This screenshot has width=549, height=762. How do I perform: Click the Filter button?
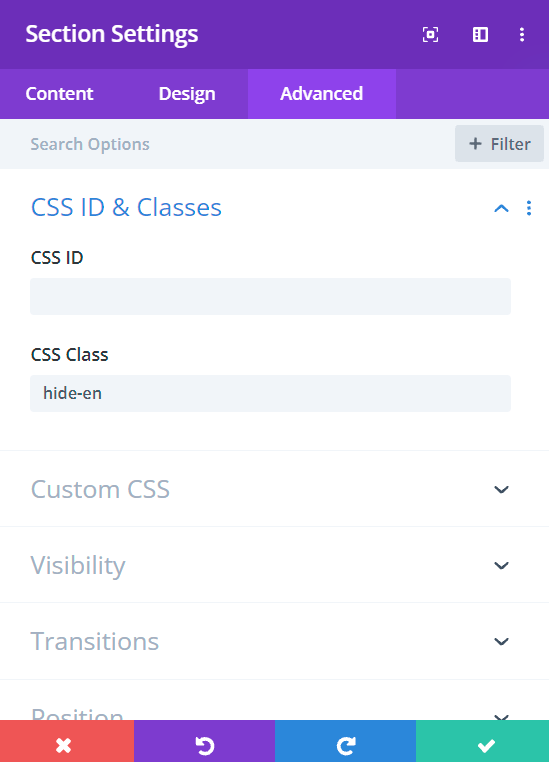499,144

==========

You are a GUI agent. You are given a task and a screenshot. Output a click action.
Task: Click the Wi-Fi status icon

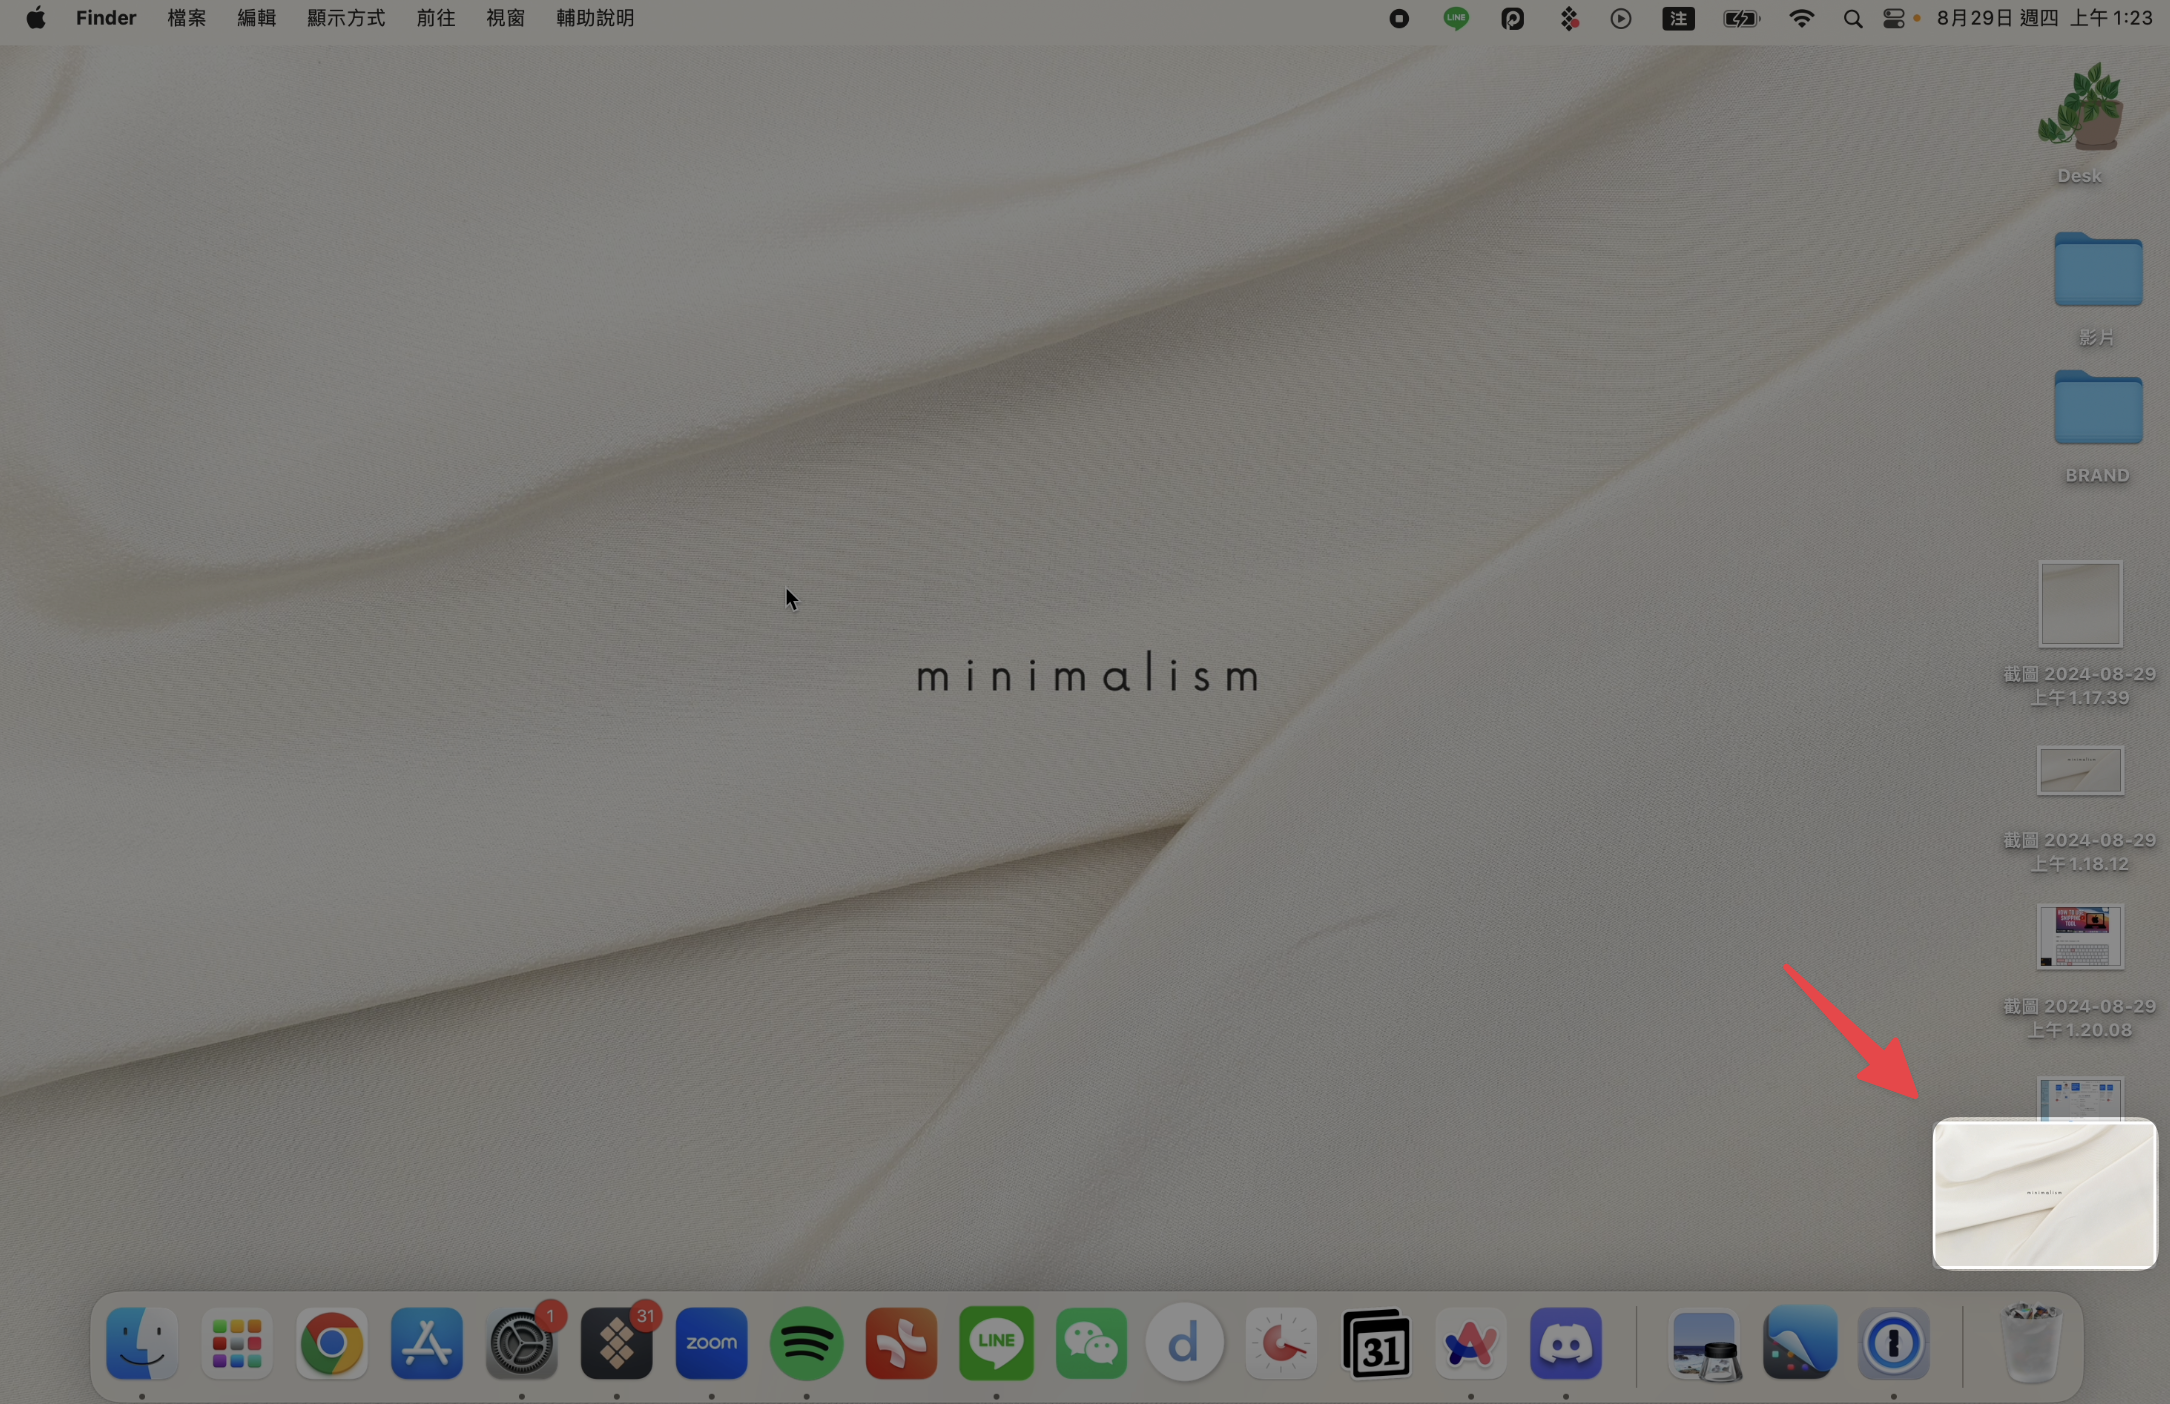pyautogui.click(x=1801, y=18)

==========

__REQUIREMENTS__
Rewrite the records starting with the line that holds "You are a GUI" and going on through the line that holds "pyautogui.click(x=1801, y=18)" as a JSON list of strings, one per line. Skip blank lines and leave the pictures out.

__SOLUTION TO THIS EXERCISE__
[
  "You are a GUI agent. You are given a task and a screenshot. Output a click action.",
  "Task: Click the Wi-Fi status icon",
  "pyautogui.click(x=1801, y=18)"
]